### [What the exercise asks]
Rewrite all of the rows below in full, keeping their text as it is but scaling every coordinate in the answers by 1.8 and rounding each result to a whole number, with halves rounded up. Leave the pictures out, and don't change any other numbers.

-- begin --

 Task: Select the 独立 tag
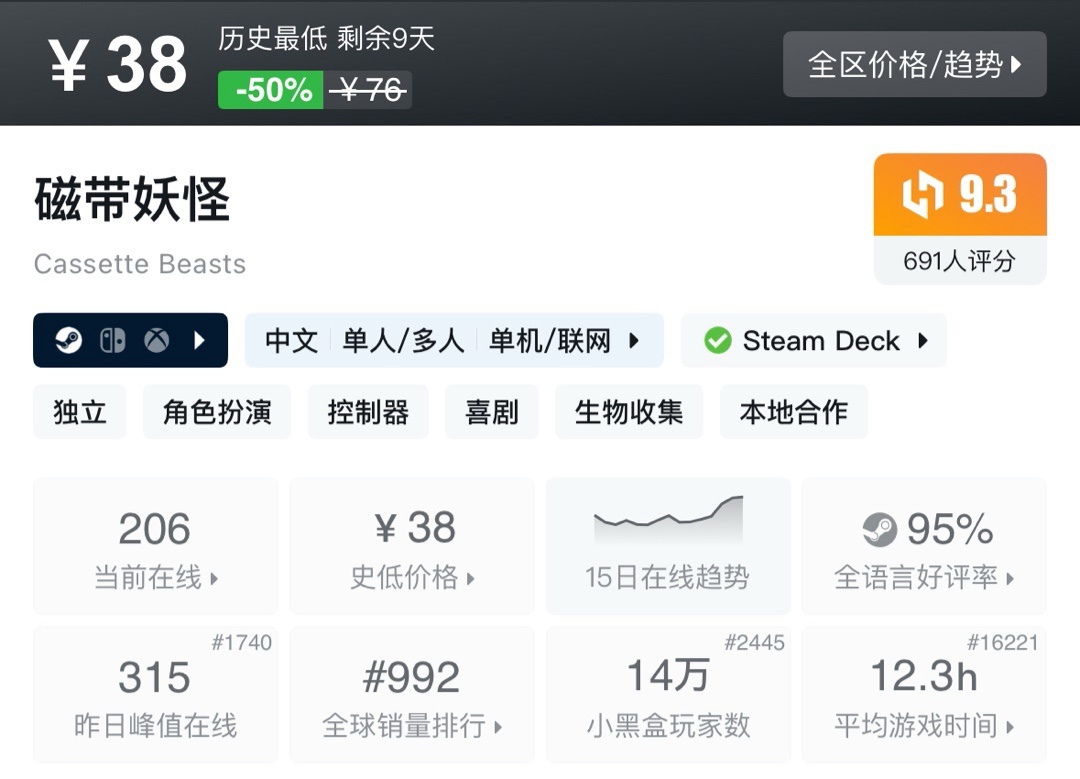pos(80,412)
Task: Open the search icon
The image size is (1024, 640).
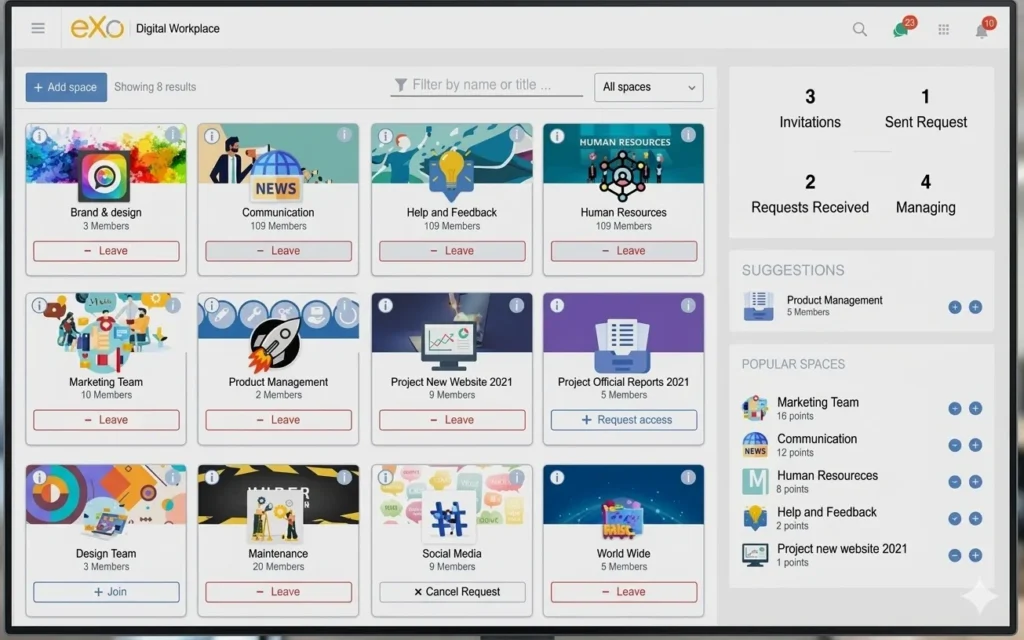Action: coord(859,29)
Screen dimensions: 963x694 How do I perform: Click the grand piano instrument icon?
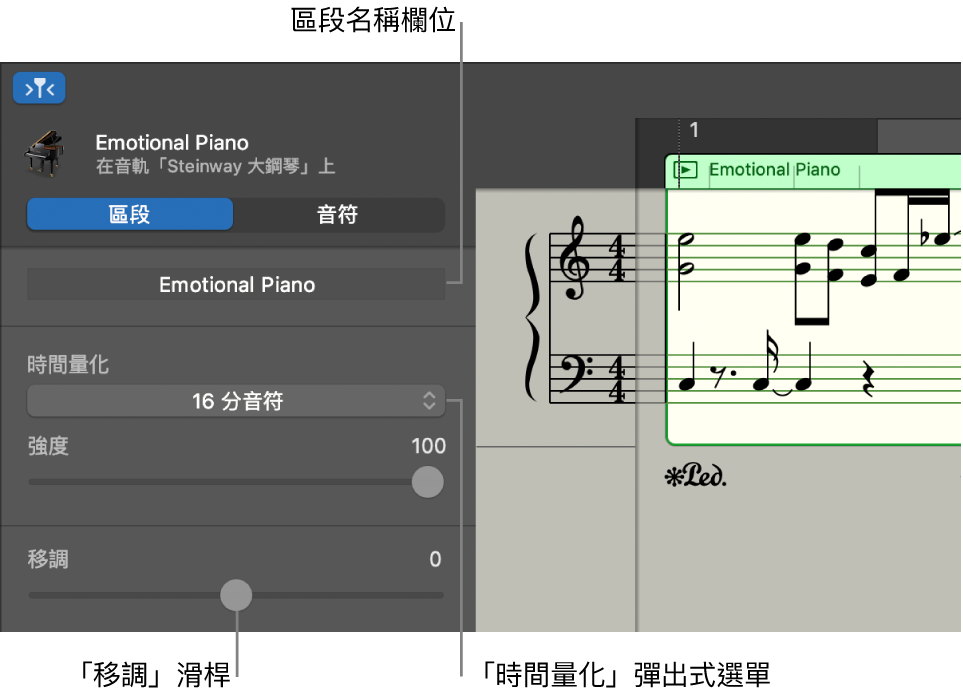click(45, 152)
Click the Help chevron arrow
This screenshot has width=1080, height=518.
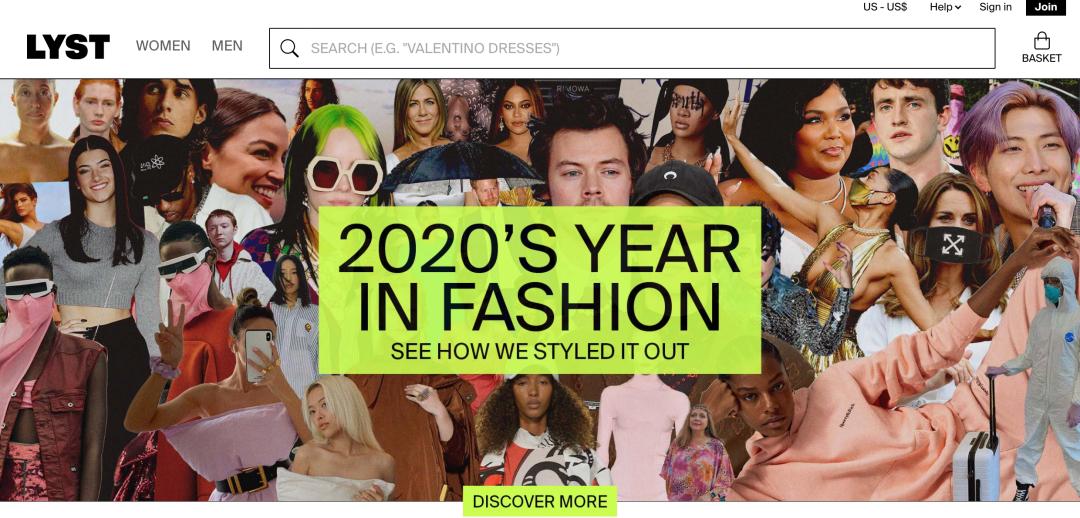(958, 8)
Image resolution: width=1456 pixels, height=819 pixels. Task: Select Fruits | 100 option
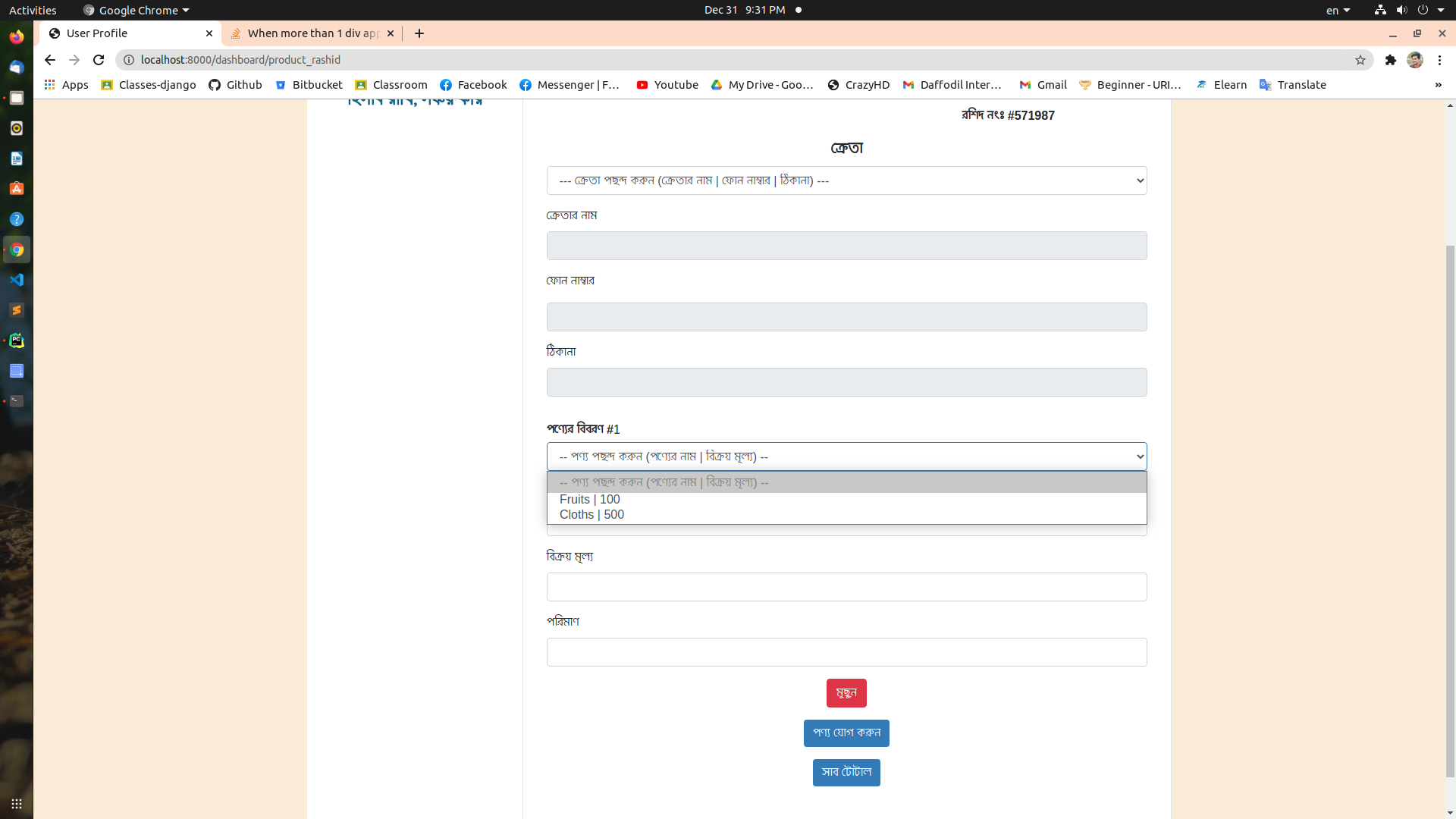point(590,499)
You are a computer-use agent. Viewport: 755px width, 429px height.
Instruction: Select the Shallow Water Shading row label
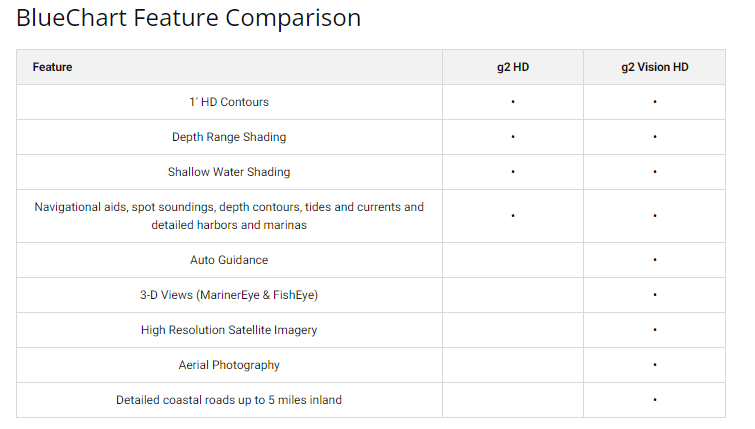click(229, 172)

-- end --

### [The solution]
 Task: Select the 独立 tag
pos(144,742)
Task: Open the search icon
The image size is (1024, 640).
Action: coord(1546,52)
Screen dimensions: 963x694 How do I perform: Click the grand piano instrument icon?
click(81, 274)
Click the Help chevron arrow
This screenshot has width=1080, height=518.
(1724, 14)
Image resolution: width=1456 pixels, height=819 pixels. Task: Select Fruits | 100 option
point(1062,898)
You are a computer-use agent. Viewport: 755px width, 429px height.
Instruction: Select the Shallow Water Shading row label
click(412, 310)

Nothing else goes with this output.